Im Jahr 2025 beliefen sich die mit Ransomware verbundenen On-Chain-Zahlungen (d. h. Zahlungen, die direkt in der Blockchain aufgezeichnet werden und daher durch Transaktionsanalyse nachvollziehbar sind) auf rund 820 Millionen US-Dollar, ein Rückgang um 8 % gegenüber den für 2024 geschätzten 892 Millionen US-Dollar. Chainalysis weist jedoch darauf hin, dass sich diese Zahl mit der Vergabe neuer Zahlungen auf 900 Millionen annähern wird, wie dies auch für 2024 der Fall war, als die ursprüngliche Schätzung 813 Millionen betrug.
Noch auffälliger ist die Entwicklung der Zahlungsrate: 2025 haben nur 28 % der identifizierten Opfer Lösegeld gezahlt, 2024 waren es 62,8 % und 2022 78,9 %. Dieser Rückgang ist seit vier Jahren in Folge ein kontinuierlicher Trend und hat sich von Quartal zu Quartal sogar noch beschleunigt. Die Daten von Coveware aus ihren eigenen Einsatzunterlagen bestätigen und erweitern diesen Befund: Die Zahlungsrate sank im dritten Quartal 2025 auf 23 % und im vierten Quartal auf rund 20 % – Werte, die noch nie zuvor beobachtet worden waren.

Diese Kontraktion der Zahlungen erfolgt vor dem Hintergrund einesmassiven Anstiegs der Angriffe, die noch nie so zahlreich waren wie heute. Die Zahl der Opfer, die sich auf Leaking-Websites zu ihrer Tat bekannten, stieg im Jahr 2025 im Jahresvergleich um 50 %. Corsin Camichel, Gründer von eCrime .ch, fasst es so zusammen: “ Wir erleben einen strukturellen Wandel in der Zielgruppenansprache: weniger große Einbrüche, die Schlagzeilen machen, und mehr Volumen, das sich auf kleine und mittlere Unternehmen konzentriert. Die Hypothese ist einfach: Kleine Opfer zahlen schneller. Die Daten von Chainalysis zeigen jedoch einen Trend zu niedrigeren Zahlungen trotz einer Rekordzahl an öffentlichen Beschwerden. “ Die logische Folge dieser Diskrepanz zwischen dem Angriffs- und dem Zahlungsvolumen: Die Erträge der Cyberangreifer schmelzen dahin, obwohl sie ihre Anstrengungen verdoppeln.
Diese Entwicklung ist auf das Zusammenwirken mehrerer Faktoren zurückzuführen:
- die Verbesserung der Reaktionsmöglichkeiten auf Vorfälle und der zunehmende Regulierungsdruck ;
- koordinierte Aktionen der Strafverfolgungsbehörden gegen Betreiber und ihre Infrastruktur ;
- die Fragmentierung des RaaS-Marktes in eine Vielzahl kleinerer und unabhängigerer Gruppen ;
- in einigen Fällen weist Ransomware, wie es bei VolkLocker der Fall war, Konstruktionsfehler auf, die eine Entschlüsselung durch Experten ermöglichen, die auf die Wiederherstellung von Daten spezialisiert sind, die mit Ransomware verschlüsselt wurden.
Die Lösegeldsumme steigt trotz sinkender Auszahlungen in die Höhe.
Hinter dem allgemeinen Rückgang der Einnahmen verbirgt sich eine differenziertere Realität: Das Median-Lösegeld stieg zwischen 2024 und 2025 um 368 %, von 12.738 auf 59.556 US-Dollar. Dieser Sprung spiegelt eine Konzentration auf Opfer mit höherem Potenzial wider, die in der Lage sind, mehr zu zahlen.

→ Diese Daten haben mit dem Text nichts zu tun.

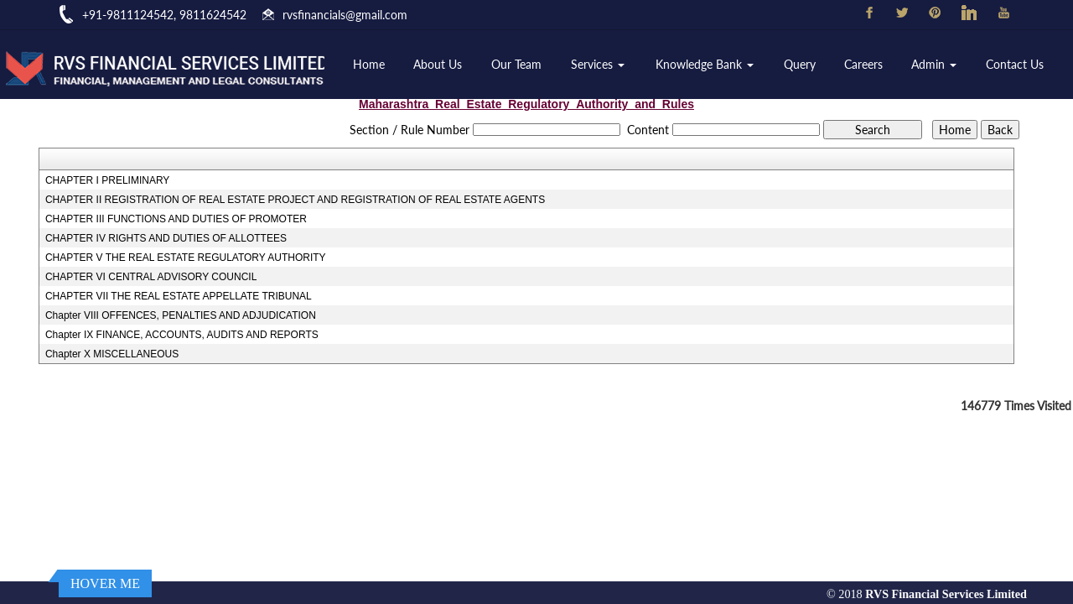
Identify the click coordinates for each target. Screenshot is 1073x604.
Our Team (516, 64)
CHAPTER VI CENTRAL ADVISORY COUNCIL (151, 277)
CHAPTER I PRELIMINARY (107, 180)
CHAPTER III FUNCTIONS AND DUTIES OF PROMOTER (176, 219)
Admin (933, 64)
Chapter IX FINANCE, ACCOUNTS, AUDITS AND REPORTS (182, 335)
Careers (863, 64)
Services (598, 64)
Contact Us (1015, 64)
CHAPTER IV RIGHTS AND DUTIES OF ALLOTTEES (166, 238)
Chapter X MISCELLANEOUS (112, 354)
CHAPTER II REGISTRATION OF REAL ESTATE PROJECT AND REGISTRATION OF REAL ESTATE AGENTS (295, 200)
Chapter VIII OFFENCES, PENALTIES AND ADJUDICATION (180, 315)
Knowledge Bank (705, 64)
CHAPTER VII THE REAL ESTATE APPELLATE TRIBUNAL (178, 296)
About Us (437, 64)
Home (369, 64)
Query (800, 64)
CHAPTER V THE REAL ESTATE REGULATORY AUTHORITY (185, 257)
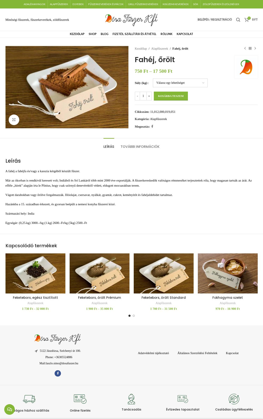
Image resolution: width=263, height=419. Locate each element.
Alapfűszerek (159, 48)
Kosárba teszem (171, 96)
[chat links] (9, 409)
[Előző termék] (245, 48)
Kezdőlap (141, 48)
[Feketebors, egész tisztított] (35, 273)
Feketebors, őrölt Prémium (99, 297)
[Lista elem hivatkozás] (57, 357)
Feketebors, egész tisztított (35, 297)
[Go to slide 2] (134, 316)
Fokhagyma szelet (227, 297)
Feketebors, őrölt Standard (164, 297)
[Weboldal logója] (131, 19)
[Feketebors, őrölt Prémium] (99, 273)
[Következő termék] (255, 48)
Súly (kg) (141, 83)
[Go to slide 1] (129, 316)
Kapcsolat (232, 353)
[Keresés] (238, 19)
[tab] (108, 144)
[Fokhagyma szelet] (228, 273)
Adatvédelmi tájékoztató (153, 353)
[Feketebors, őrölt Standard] (164, 273)
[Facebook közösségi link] (152, 127)
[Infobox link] (28, 402)
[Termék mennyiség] (143, 96)
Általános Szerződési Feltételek (198, 353)
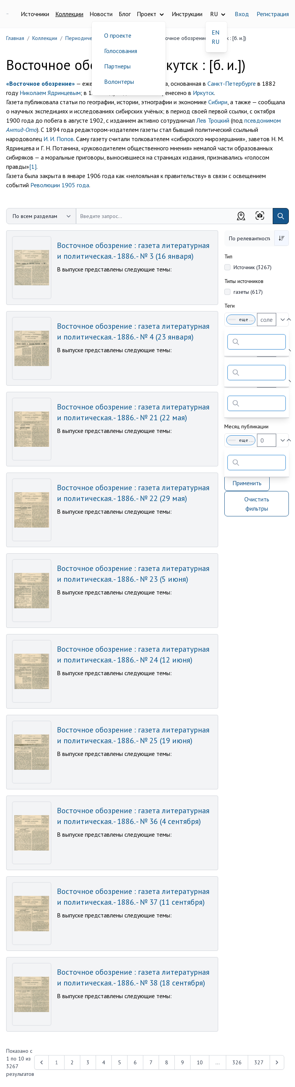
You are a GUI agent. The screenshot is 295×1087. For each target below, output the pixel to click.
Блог (125, 14)
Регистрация (273, 14)
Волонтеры (119, 81)
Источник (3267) (253, 267)
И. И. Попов (58, 139)
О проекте (117, 35)
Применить (247, 483)
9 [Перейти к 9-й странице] (182, 1062)
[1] (32, 166)
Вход (242, 14)
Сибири (217, 102)
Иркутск (203, 93)
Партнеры (117, 66)
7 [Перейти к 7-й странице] (150, 1062)
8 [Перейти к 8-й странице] (166, 1062)
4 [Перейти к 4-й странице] (103, 1062)
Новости (101, 14)
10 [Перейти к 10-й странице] (200, 1062)
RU (215, 41)
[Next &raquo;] (277, 1062)
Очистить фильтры (256, 503)
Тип (228, 256)
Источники (35, 14)
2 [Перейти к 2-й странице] (72, 1062)
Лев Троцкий (212, 120)
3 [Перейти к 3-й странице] (87, 1062)
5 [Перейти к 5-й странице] (119, 1062)
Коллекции (69, 14)
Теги (229, 305)
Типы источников (244, 281)
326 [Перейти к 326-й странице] (237, 1062)
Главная (15, 38)
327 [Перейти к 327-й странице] (259, 1062)
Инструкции (187, 14)
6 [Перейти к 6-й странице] (135, 1062)
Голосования (120, 51)
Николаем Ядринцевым (50, 93)
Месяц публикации (246, 426)
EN (215, 32)
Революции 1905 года (59, 185)
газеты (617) (248, 291)
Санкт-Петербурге (231, 83)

Die Daten von Coveware für das vierte Quartal 2025 weisen in die gleiche Richtung, obwohl sie einen anderen Umfang messen (Fälle, die direkt vom Unternehmen bearbeitet werden und größere Organisationen einschließen): Die durchschnittliche Zahlung betrug 591 988 US-Dollar (+57 % im Vergleich zum dritten Quartal) und der Median 325 000 US-Dollar (+132 %). Die deutliche Diskrepanz zwischen Mittelwert und Median spiegelt eine den Experten wohlbekannte Tatsache wider: Einige wenige groß angelegte Vergleiche im Zusammenhang mit Vorfällen, bei denen die Betriebsunterbrechung nicht anders gelöst werden konnte, ziehen den Mittelwert nach oben, ohne den allgemeinen Fall widerzuspiegeln.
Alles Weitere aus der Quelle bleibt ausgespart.